TASK — Copy the records below verbatim, beginning at the line containing "past [580, 547]" and continuing through the last line of the records. Omit the pictures from your answer.

· · · ·

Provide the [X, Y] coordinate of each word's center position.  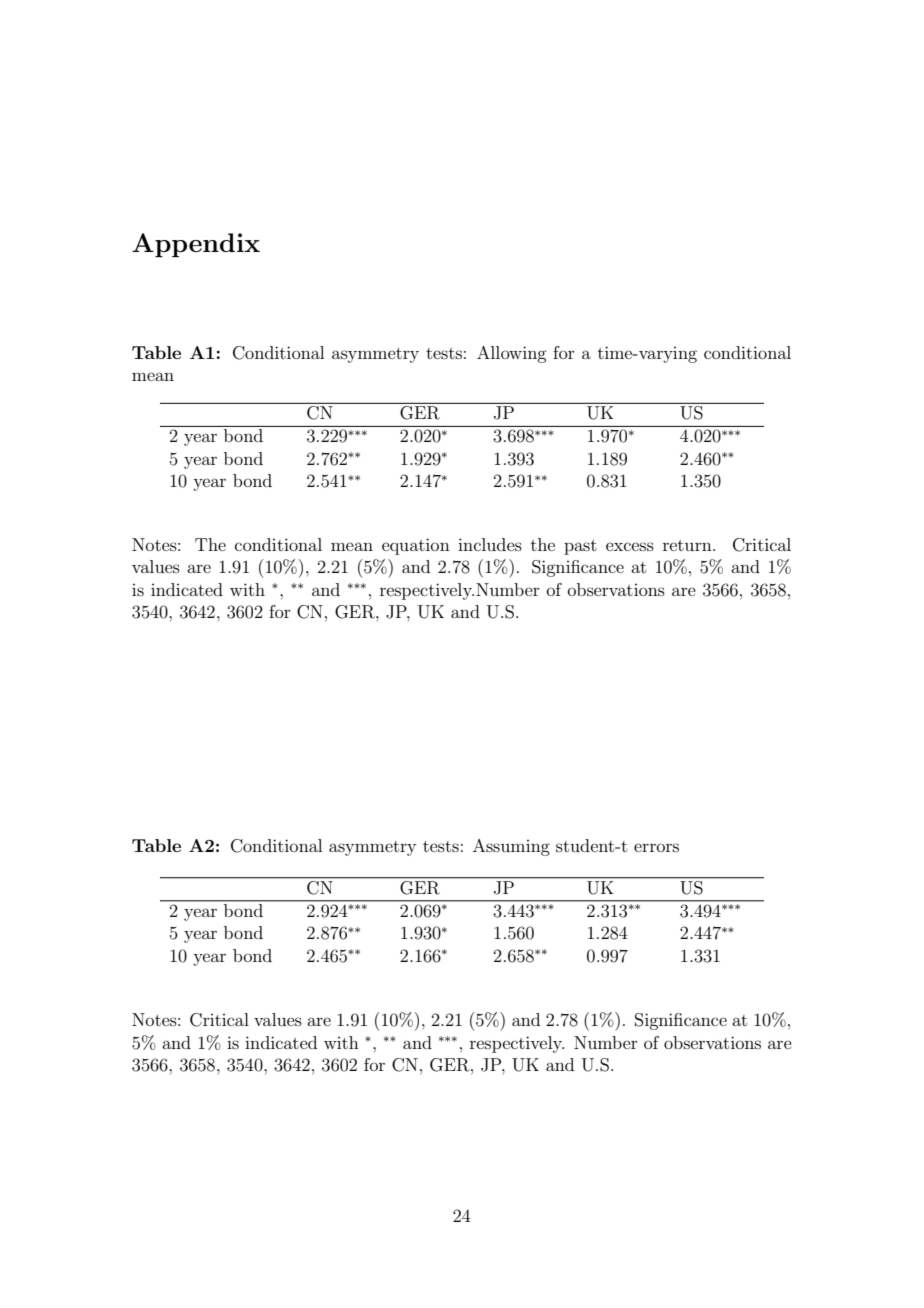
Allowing [511, 354]
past [580, 547]
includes [490, 544]
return [688, 545]
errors [656, 847]
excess [630, 546]
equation [416, 546]
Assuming [511, 847]
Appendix [196, 245]
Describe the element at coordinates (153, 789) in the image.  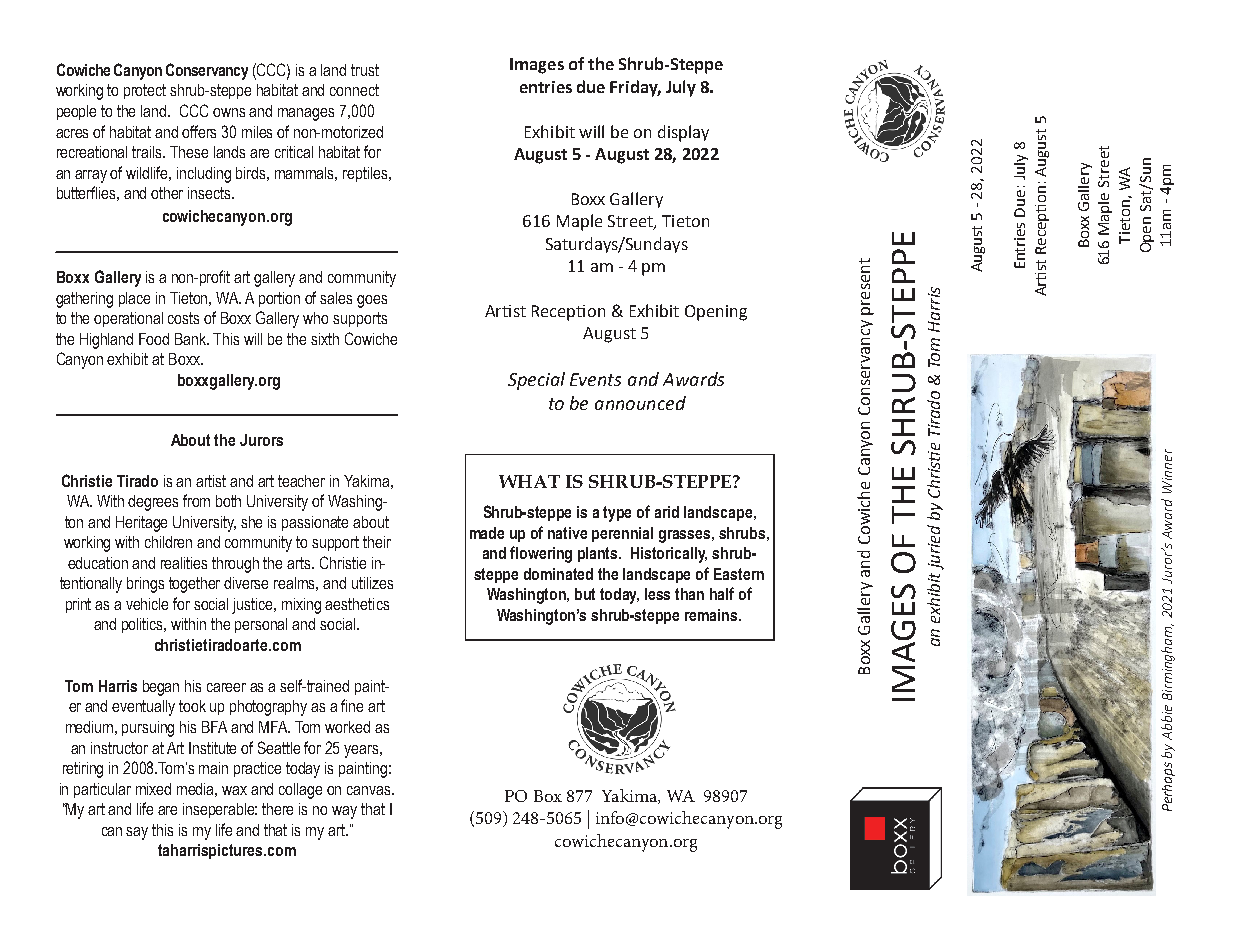
I see `mixed` at that location.
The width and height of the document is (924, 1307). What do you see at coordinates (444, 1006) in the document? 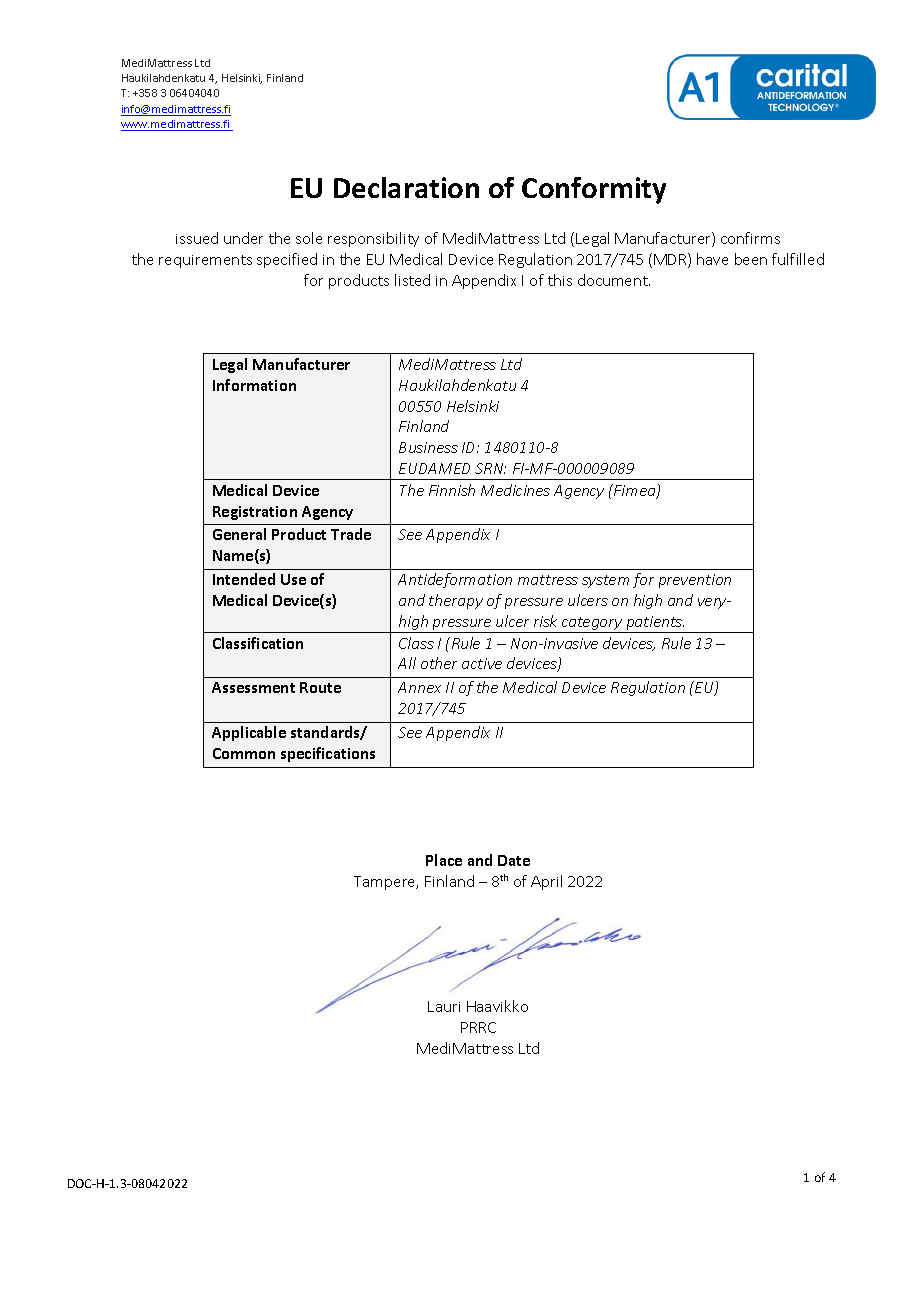
I see `Lauri` at bounding box center [444, 1006].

· · · ·

SOLUTION TO THE EXERCISE —
past [580, 547]
includes [490, 544]
return [688, 545]
errors [656, 847]
excess [630, 546]
equation [416, 546]
Assuming [511, 847]
Appendix [196, 245]
Describe the element at coordinates (153, 789) in the image.  
I see `mixed` at that location.
The width and height of the document is (924, 1307). What do you see at coordinates (444, 1006) in the document? 
I see `Lauri` at bounding box center [444, 1006].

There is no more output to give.